_EXERCISE DETAILS_: From the entries that follow, copy exactly the lines beginning at the line holding "You are a GUI" and continuing through the line holding "Ota yhteyttä (882, 94)".

_MATERIAL SUPPLIED_:

/---

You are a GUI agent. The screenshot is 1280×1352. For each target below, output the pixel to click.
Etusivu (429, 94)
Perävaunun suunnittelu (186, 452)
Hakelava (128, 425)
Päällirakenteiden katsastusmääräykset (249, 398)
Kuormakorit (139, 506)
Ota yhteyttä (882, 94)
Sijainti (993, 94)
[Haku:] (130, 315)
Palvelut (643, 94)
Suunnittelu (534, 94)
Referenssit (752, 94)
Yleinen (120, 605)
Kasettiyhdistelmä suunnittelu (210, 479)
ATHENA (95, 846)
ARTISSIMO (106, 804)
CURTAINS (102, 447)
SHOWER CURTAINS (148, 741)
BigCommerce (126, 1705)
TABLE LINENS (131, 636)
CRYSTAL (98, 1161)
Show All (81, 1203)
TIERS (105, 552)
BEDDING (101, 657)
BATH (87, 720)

\---
/---

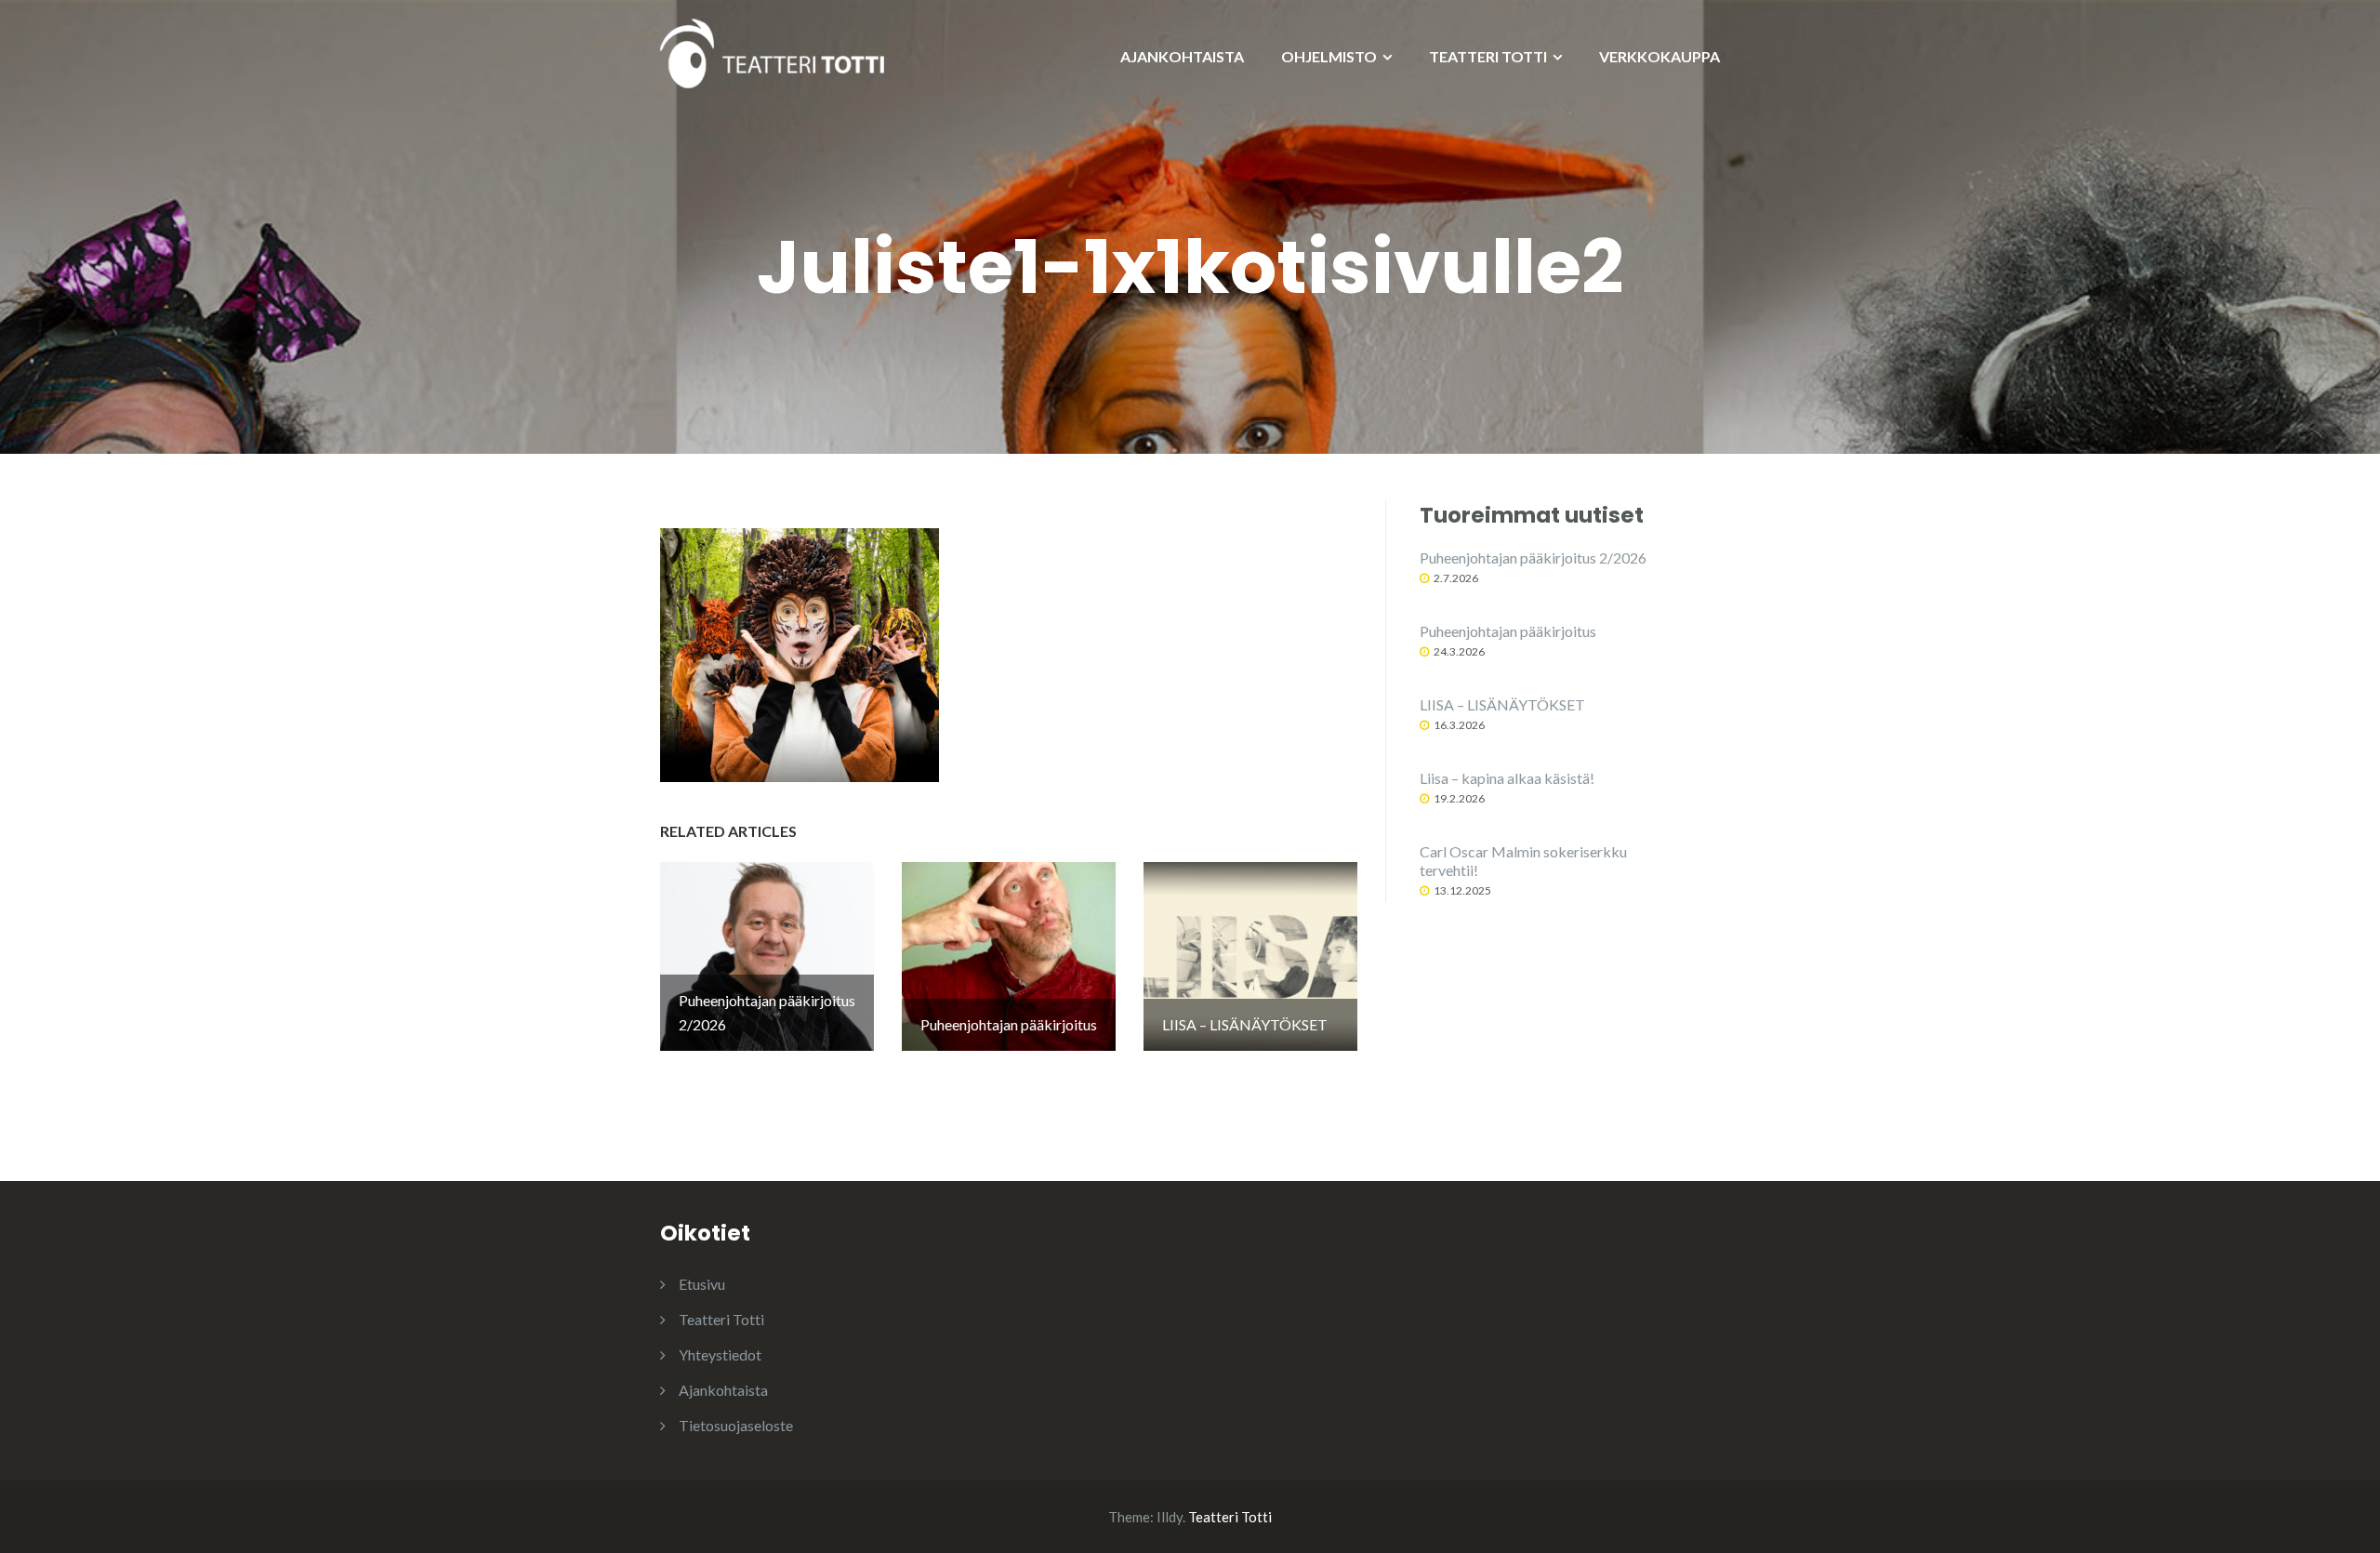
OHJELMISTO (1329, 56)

\---

_TASK SOLUTION_:
You are a GUI agent. The screenshot is 1280×1352. For each target below, output the pixel to click.
Etusivu (429, 94)
Perävaunun suunnittelu (186, 452)
Hakelava (128, 425)
Päällirakenteiden katsastusmääräykset (249, 398)
Kuormakorit (139, 506)
Ota yhteyttä (882, 94)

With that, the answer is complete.